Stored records
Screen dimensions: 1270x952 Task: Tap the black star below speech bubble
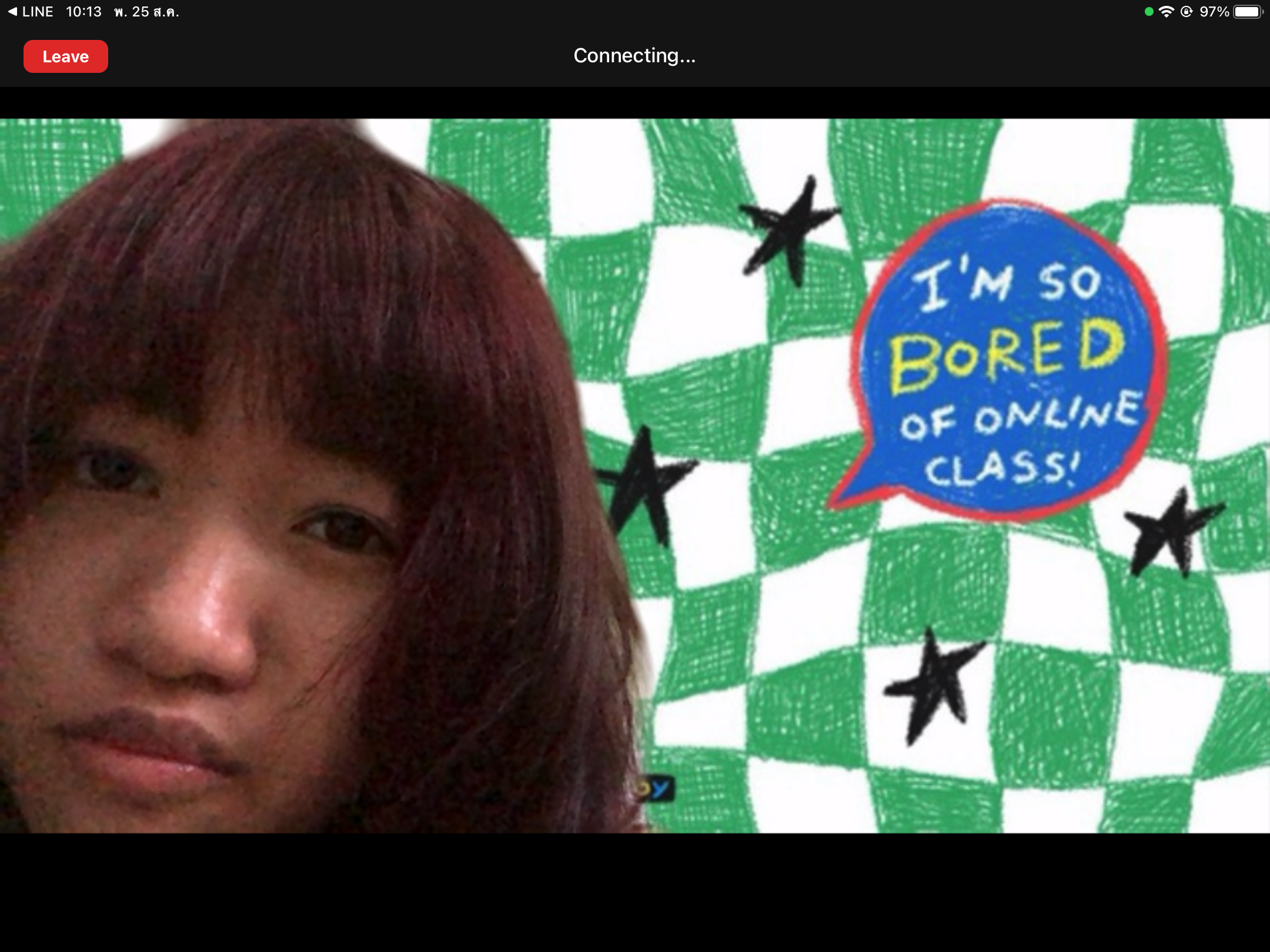[1170, 532]
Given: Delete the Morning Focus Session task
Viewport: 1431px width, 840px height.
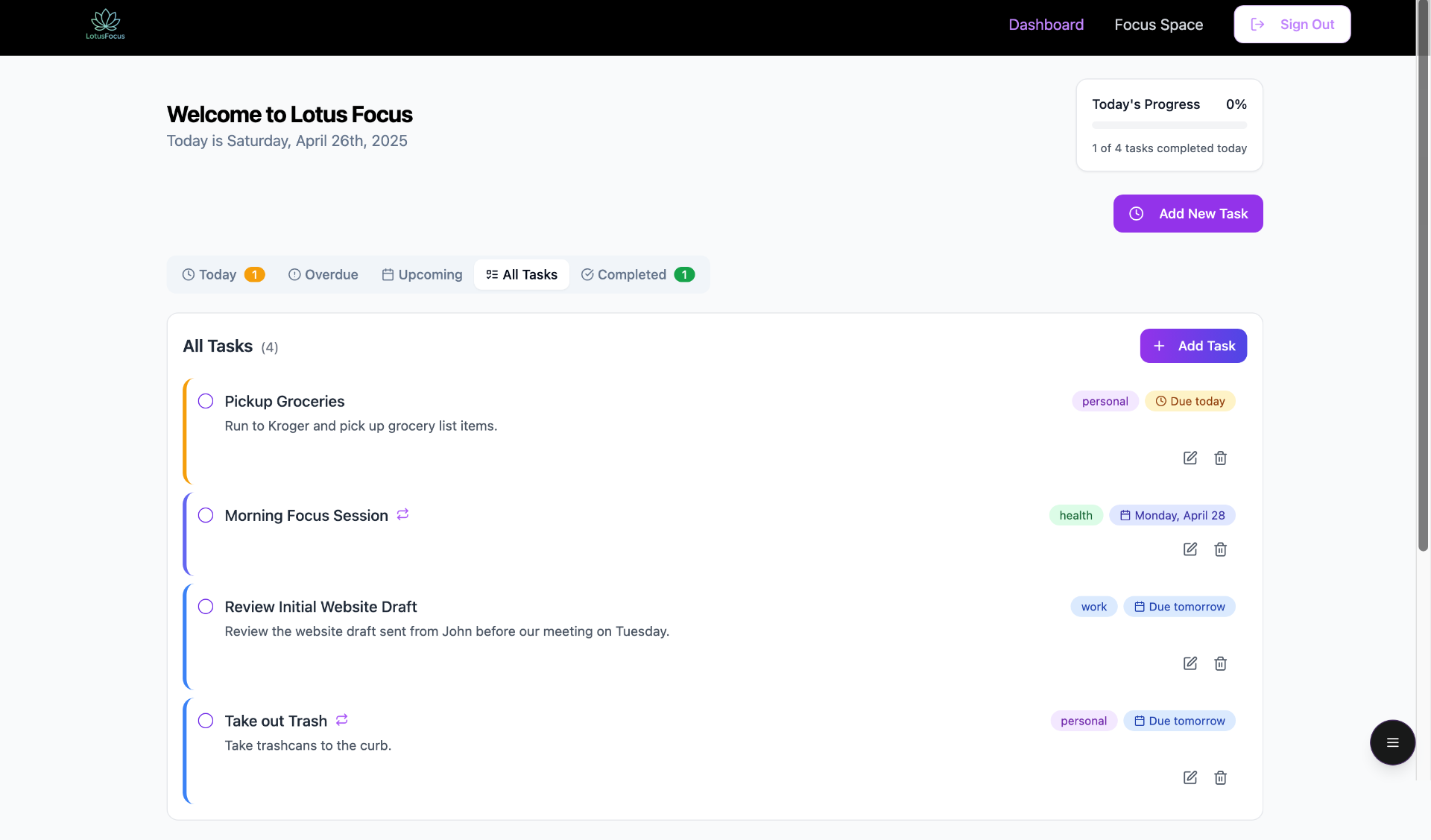Looking at the screenshot, I should [1220, 549].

Exercise requirements: Once the pictures are removed, reproduce the remaining entries above exactly.

Answer:
Screen dimensions: 1270x952 Task: Tap the black star below speech bubble
[1170, 532]
Given: Delete the Morning Focus Session task
Viewport: 1431px width, 840px height.
Looking at the screenshot, I should [1220, 549].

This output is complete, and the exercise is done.